Este es un asunto del que se pueden encontrar, en las páginas de nuestros periódicos, toneladas de críticas y puntos de vista, muchos de los cuales, lamentablemente, caen en un saco tan roto como aquel donde fueron a parar los susodichos ensayos o los intentos por alcanzar calidad y precios justos.
Del tema, sujeto a nuevas medidas para evitar que la especulación se «trague» el incremento salarial que en breve será un hecho, me ocupan ahora ciertas señales que orbitan alrededor del problema desde hace mucho, pero que en estos tiempos de COVID-19 afloran con singulares y peligrosos matices.
Hace unos días, en el interior de uno de esos sinuosos pasillos entre viviendas en el corazón mismo de la urbe guantanamera, donde habito, y algunos puestos particulares se dedican a vender viandas, granos, frutas y carne de cerdo, fundamentalmente, sufrí en carne propia lo que se siente cuando la impotencia se apodera de una.
En un espacio desordenado, húmedo y carente de higiene, el hombre tiene ofertas variadas y de calidad. De un improvisado mostrador con cajas repletas de hermosísimas naranjas, guayabas y frutabombas, boniato y ajíes, escojo animadamente.

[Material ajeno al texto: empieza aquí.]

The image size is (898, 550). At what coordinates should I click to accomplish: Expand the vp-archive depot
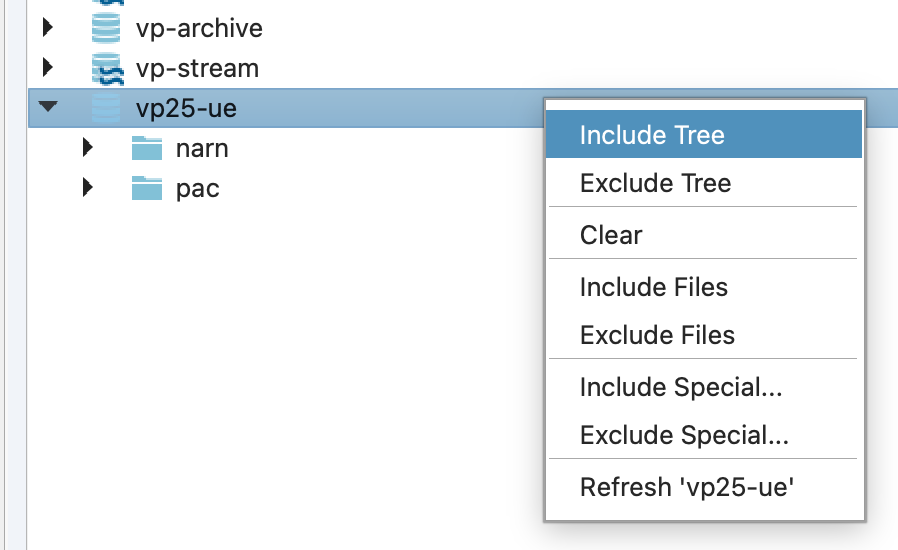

«¿Cuánto es?», pregunto. Calculadora en mano y a la velocidad de un rayo, responde el vendedor: «220 pesos». «Pero, ¿cómo así?», cuestiono no tan satisfecha ya. «Las naranjas (unas diez), a ocho la libra, 48 pesos; las frutabombas (dos de mediano tamaño), a seis la libra, 72 pesos; siete guayabas, a cinco la libra, 40 pesos, y los ajíes pequeños (dos potes de 450 miligramos), a 15 cada uno, 30 pesos; tres boniatos, a cinco la libra, 30 pesos... Y si no te cuadra los buscas en otra parte, pero verás que al final tendrás que venir a “morir” aquí», fue su respuesta.

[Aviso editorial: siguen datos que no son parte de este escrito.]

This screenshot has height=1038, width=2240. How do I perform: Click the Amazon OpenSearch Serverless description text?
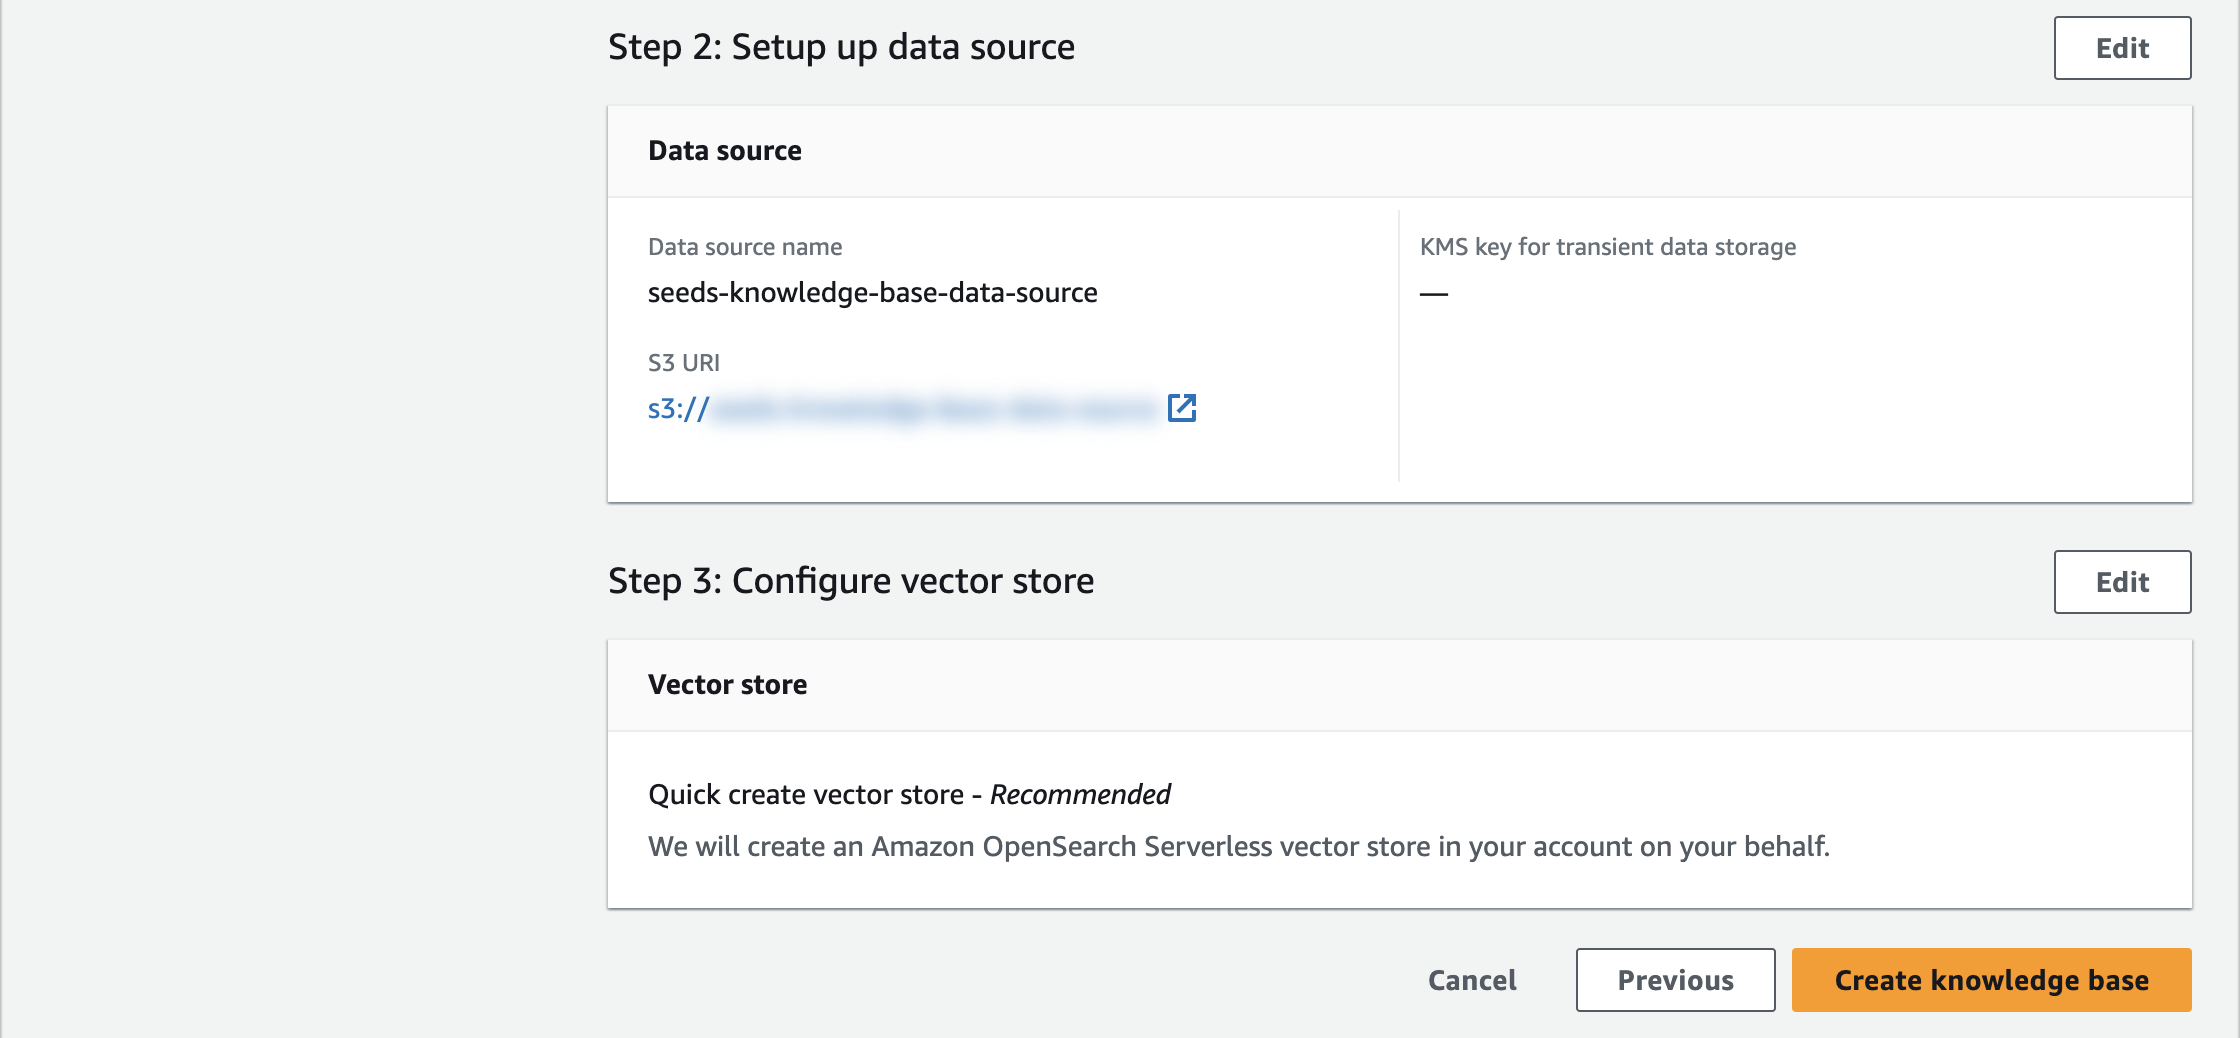pos(1238,847)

Como si ese comentario no fuera suficiente para sentirme aplastada, intervino nada menos que la próxima víctima de esos precios y modales, detrás de mí en la cola, y no precisamente para solidarizarse en contra de tal maltrato, sino por mi reclamo.

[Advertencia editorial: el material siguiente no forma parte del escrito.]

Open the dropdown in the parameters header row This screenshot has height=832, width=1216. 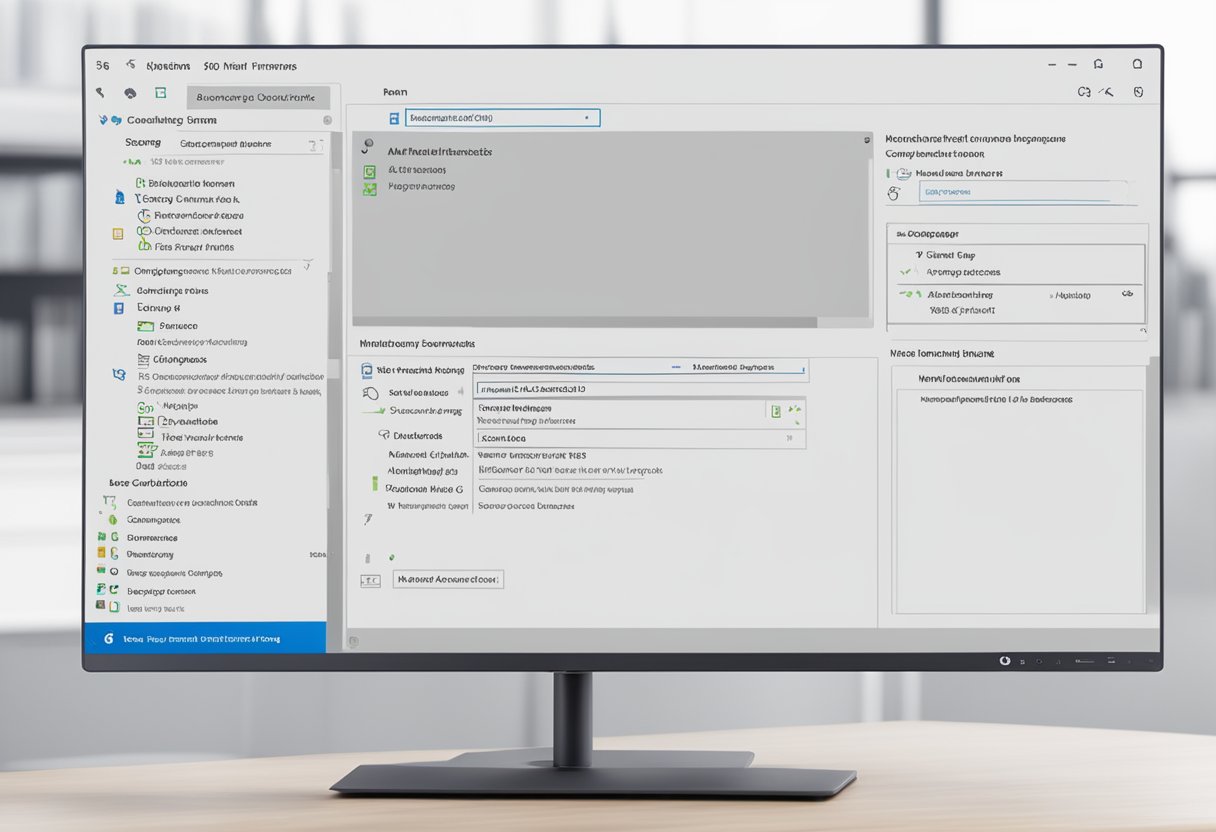point(803,369)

A unos pasos de aquel antro, me adentro por otro recoveco justo cuando otra mujer que sale toda brava me dice: «Ahí ni entres, no les compré nada. ¿Sabes lo que me dijo? Que si no me conviene los fuera a buscar en el Noticiero de la Televisión o en el mercado estatal, y lo peor, que me fuera adaptando porque estos precios de COVID no son nada comparados con los precios de la reforma salarial. Alguien, y si no nosotros mismos, tenemos que pararles los pies a esta gente».
Y me fui a otro puesto. Apenas me acerco al mostrador, un joven vendedor me anunció: «Si buscas carne, lo que se dice carne, no es aquí. La oferta es a 50 pesos la libra, pero con gordo, pellejo y hueso, y a 60, si es solo hueso y carne. Si no le conviene, adiós».
Resulta cierto que cada persona es tan impresentable como quiera ser, pero cuando trabaja de frente al público, por muy privado que sea su negocio, no debe, no puede permitírsele que exteriorice su prepotencia y falta de ética y abuse de las necesidades de los demás.
Eso, sin hablar de que duplican y hasta cuadruplican el tope de los precios vigentes, aprobados por el Consejo de la Administración de esta provincia para la comercialización de dichos productos. Esto lo digo porque ahora mismo, según el listado oficial de precios topados, por ejemplo, la libra de ají cuesta cinco pesos, la de naranja dos; de guayaba 2.50; de frutabomba o papaya 1.70, y la carne de cerdo, 20.
Se sabe que a partir del 1ro. de enero estos precios oficiales se incrementarán, sustentado en las nuevas trasformaciones, pero el punto es que echemos la pelea entre todos para cerrar el camino a esos inventos a los que se asocia todo ese maltrato.
Daña más allá de lo personal un trato tan irrespetuoso y falto de empatía. Lamentable sería que se enquisten tales comportamientos, que rayan en el chantaje y la falta de respeto. Sabemos que, por eso de dejar crecer la mala hierba, tenemos bastante enmarañado el rumbo para lograr un comportamiento ciudadano cada vez más decente y solidario.